Positives aus negativen Erfahrungen mitnehmen
Als Jay DeMerit in der neunten Spielklasse bei Southhall spielte lud ihn Oxford United zu einem Testspiel ein. Natürlich klammerte sich Jay DeMerit an die Hoffnung nun den Durchbruch zu schaffen, denn abgesehen von der unzufriedenstellenden sportlichen Situation wurde auch langsam das Geld knapp. Als er in der ersten Hälfte auf der Bank saß, war er sich sicher, dass er zumindest im zweiten Durchgang sein Können zeigen dürfte. Als die zweiten 45 Minuten angepfiffen wurden, saß er jedoch weiterhin auf der Bank und vertröstete sich damit, dass er jeden Moment eingewechselt werden würde. Im Endeffekt schickte ihn der Trainer erst nach 87 Minuten auf den Platz und der Innenverteidiger berührte nur einmal den Ball. Nach der Partie wurde ihm gesagt, dass man sich wieder bei ihm melden würde, was dann natürlich nicht geschah. Anstatt sich nun jedoch von diesem kuriosen Vorspielen entmutigen zu lassen, gewann Jay DeMerit der Erfahrung positive Seiten ab. Er sagte sich, dass er dem Viertligisten immerhin positiv auffiel, da er sonst die Einladung nicht erhalten hätte.
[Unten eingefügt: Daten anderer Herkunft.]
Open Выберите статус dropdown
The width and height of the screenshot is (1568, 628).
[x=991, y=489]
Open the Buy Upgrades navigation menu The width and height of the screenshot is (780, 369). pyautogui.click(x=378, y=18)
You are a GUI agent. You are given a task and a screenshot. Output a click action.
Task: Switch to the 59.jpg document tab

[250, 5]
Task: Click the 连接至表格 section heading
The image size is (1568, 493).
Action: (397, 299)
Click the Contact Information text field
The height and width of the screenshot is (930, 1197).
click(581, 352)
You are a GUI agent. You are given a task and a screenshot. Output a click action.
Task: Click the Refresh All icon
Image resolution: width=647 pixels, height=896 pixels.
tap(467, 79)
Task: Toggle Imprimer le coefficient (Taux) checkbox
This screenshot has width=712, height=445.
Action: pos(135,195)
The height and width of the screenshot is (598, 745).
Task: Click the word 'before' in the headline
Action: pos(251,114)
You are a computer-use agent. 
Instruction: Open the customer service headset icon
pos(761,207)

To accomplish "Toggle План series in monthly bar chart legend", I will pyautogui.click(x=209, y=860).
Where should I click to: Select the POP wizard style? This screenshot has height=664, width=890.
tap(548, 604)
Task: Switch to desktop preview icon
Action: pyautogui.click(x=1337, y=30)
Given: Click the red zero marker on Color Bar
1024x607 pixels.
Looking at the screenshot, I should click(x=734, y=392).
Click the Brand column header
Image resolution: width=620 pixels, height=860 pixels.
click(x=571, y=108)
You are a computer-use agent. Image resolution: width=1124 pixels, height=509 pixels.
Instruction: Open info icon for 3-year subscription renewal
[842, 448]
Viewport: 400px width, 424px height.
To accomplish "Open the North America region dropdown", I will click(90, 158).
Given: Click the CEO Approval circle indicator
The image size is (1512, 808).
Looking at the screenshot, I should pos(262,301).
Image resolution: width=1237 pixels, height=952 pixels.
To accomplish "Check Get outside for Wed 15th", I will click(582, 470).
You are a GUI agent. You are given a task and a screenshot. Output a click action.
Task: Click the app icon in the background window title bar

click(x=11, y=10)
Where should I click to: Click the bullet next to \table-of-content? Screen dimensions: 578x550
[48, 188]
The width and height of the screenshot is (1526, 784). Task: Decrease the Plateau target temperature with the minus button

Eine gesunde Selbsteinschätzung
Jedes Mal wenn Jay DeMerit bei einem Verein vorspielte, war er sich seiner Situation bewusst. Im besten Fall wurde er als US-Amerikaner von den Konkurrenten belächelt, im schlimmsten Fall sahen die Mitspieler ihn als jemanden, der ihnen ihren Platz in der Mannschaft streitig machen würde. Der Abwehrspieler meinte, dass es Fußballer gibt, die sich bei solchen Testspielen unpassend verhalten und ihre Lage nicht richtig einschätzen. Jay DeMerit behandelte seine potenziell künftigen Mitspieler stets mit großem Respekt, war freundlich sobald er in die Kabine ging und knüpfte durch seine offene und ehrliche Art viele Freundschaften. Er ging stets mit einer großen Demut an seine Aufgaben heran und schätzte dabei sich und seine Lage stets realistisch ein. Dazu gehört auch sich über seine Stärken und Schwächen im Klaren zu sein. Er wusste, dass sein Aufbauspiel aus der Abwehr heraus verhältnismäßig schwach war und vermied daher stets riskante Situationen, was auch seine Trainer an ihm schätzten. Er war sich bewusst, dass er nie zu der absoluten Weltspitze gehören würde und dass er nur durch eine vorbildhafte Einstellung und extrem harter Arbeit überhaupt so weit kommen kann. Man kann durchaus sagen, dass er im Rahmen seiner Fähigkeiten das Optimum aus seiner Karriere herausholen konnte.
Mit dem Dokumentarfilm „Rise & Shine – The Jay DeMerit Story“ will er jungen Talenten Hoffnung machen. Sie sollen ihren Traum nicht aufgeben, auch wenn sie von MLS-Teams übersehen werden und nicht mehr an eine Karriere als Fußballprofi glauben. Seine Geschichte ist jedoch nicht nur für angehende Fußballer eine große Motivation, sondern kann auch uns als positives Beispiel dienen, wenn es darum geht persönliche Ziele zu erreichen. Denn wenn sich ein ausgemusterter US-Amerikaner mit 23 Jahren in England als Fußballprofi durchsetzen kann, wird klar, dass sich mit der richtigen Einstellung auch unrealistisch wirkende Ziele manchmal verwirklichen lassen.